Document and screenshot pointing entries
____

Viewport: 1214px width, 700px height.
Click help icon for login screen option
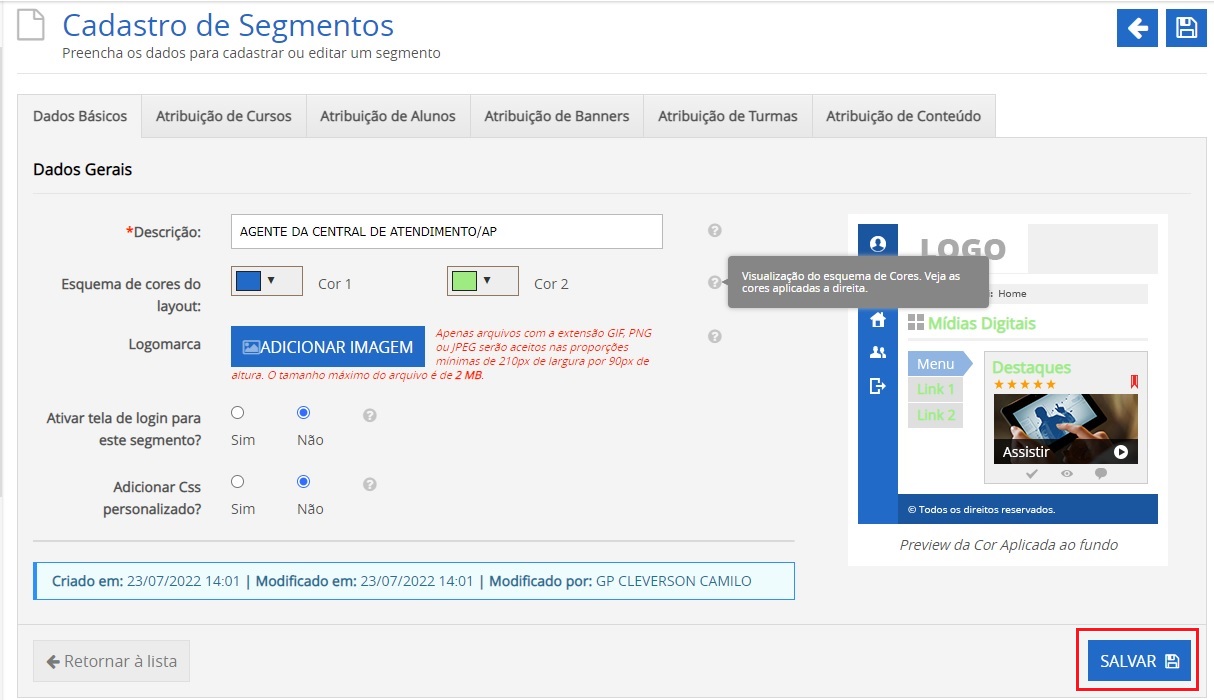pyautogui.click(x=370, y=415)
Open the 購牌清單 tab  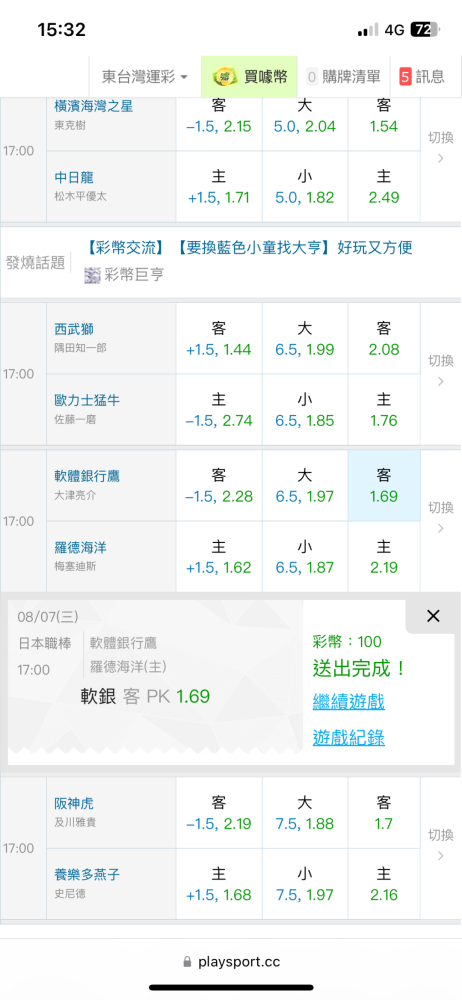(x=343, y=77)
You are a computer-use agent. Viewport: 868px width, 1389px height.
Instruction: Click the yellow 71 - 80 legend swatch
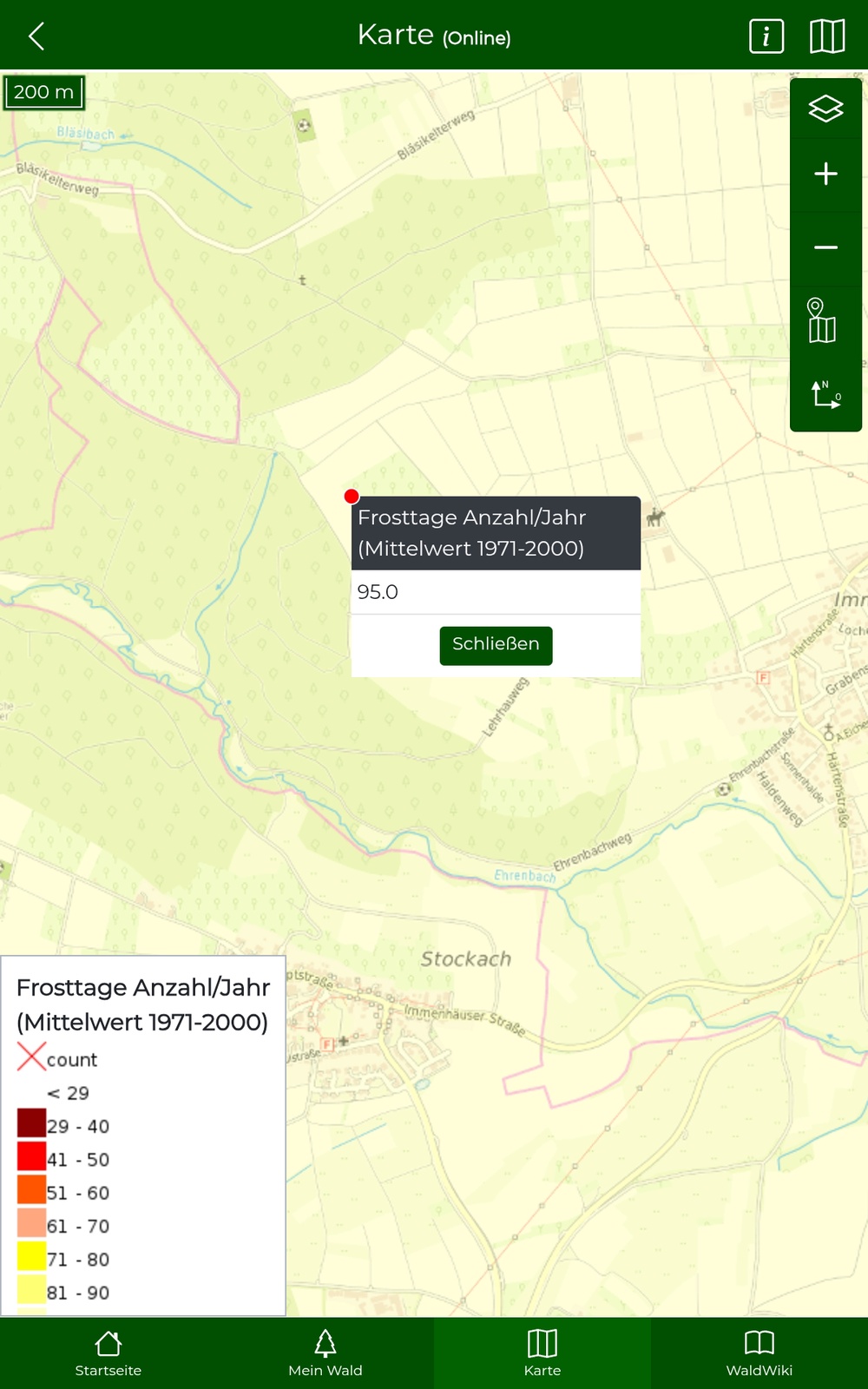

____

Quote the listing verbatim from the line containing "You are a computer-use" through the end of the listing, both ends included. Leave the pictures out of your answer.

_Solution below:_
You are a computer-use agent. Viewport: 868px width, 1389px height.
Instruction: Click the yellow 71 - 80 legend swatch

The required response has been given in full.